▽

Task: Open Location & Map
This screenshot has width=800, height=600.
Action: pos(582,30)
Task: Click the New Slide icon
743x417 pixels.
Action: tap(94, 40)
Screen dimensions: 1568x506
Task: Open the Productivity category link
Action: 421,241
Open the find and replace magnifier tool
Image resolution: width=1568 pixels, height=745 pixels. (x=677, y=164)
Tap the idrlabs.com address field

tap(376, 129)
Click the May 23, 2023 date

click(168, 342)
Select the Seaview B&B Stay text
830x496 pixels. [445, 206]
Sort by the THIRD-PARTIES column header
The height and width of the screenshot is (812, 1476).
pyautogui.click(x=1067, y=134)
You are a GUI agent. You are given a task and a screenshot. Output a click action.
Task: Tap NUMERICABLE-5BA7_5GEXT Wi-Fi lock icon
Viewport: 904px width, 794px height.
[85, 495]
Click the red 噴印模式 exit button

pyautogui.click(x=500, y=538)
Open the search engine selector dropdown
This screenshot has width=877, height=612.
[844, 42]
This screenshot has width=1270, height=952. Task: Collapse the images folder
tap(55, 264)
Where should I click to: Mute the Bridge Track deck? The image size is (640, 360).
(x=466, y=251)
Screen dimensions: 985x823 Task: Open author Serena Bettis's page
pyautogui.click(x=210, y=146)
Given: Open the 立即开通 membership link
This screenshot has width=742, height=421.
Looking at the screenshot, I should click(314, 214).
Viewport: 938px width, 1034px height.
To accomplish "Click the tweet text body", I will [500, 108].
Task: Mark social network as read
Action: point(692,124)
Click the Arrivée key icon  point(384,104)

△

▸ **Your assignment**
Copy all of the data above, character for character.

▸ **Solution to this exercise**
Task: Open Location & Map
This screenshot has width=800, height=600.
Action: pos(582,30)
Task: Click the New Slide icon
743x417 pixels.
Action: tap(94, 40)
Screen dimensions: 1568x506
Task: Open the Productivity category link
Action: 421,241
Open the find and replace magnifier tool
Image resolution: width=1568 pixels, height=745 pixels. (x=677, y=164)
Tap the idrlabs.com address field

tap(376, 129)
Click the May 23, 2023 date

click(168, 342)
Select the Seaview B&B Stay text
830x496 pixels. [445, 206]
Sort by the THIRD-PARTIES column header
The height and width of the screenshot is (812, 1476).
pyautogui.click(x=1067, y=134)
You are a GUI agent. You are given a task and a screenshot. Output a click action.
Task: Tap NUMERICABLE-5BA7_5GEXT Wi-Fi lock icon
Viewport: 904px width, 794px height.
[85, 495]
Click the red 噴印模式 exit button

pyautogui.click(x=500, y=538)
Open the search engine selector dropdown
This screenshot has width=877, height=612.
[844, 42]
This screenshot has width=1270, height=952. Task: Collapse the images folder
tap(55, 264)
Where should I click to: Mute the Bridge Track deck? The image size is (640, 360).
(x=466, y=251)
Screen dimensions: 985x823 Task: Open author Serena Bettis's page
pyautogui.click(x=210, y=146)
Given: Open the 立即开通 membership link
This screenshot has width=742, height=421.
Looking at the screenshot, I should click(314, 214).
Viewport: 938px width, 1034px height.
To accomplish "Click the tweet text body", I will [500, 108].
Task: Mark social network as read
Action: point(692,124)
Click the Arrivée key icon  point(384,104)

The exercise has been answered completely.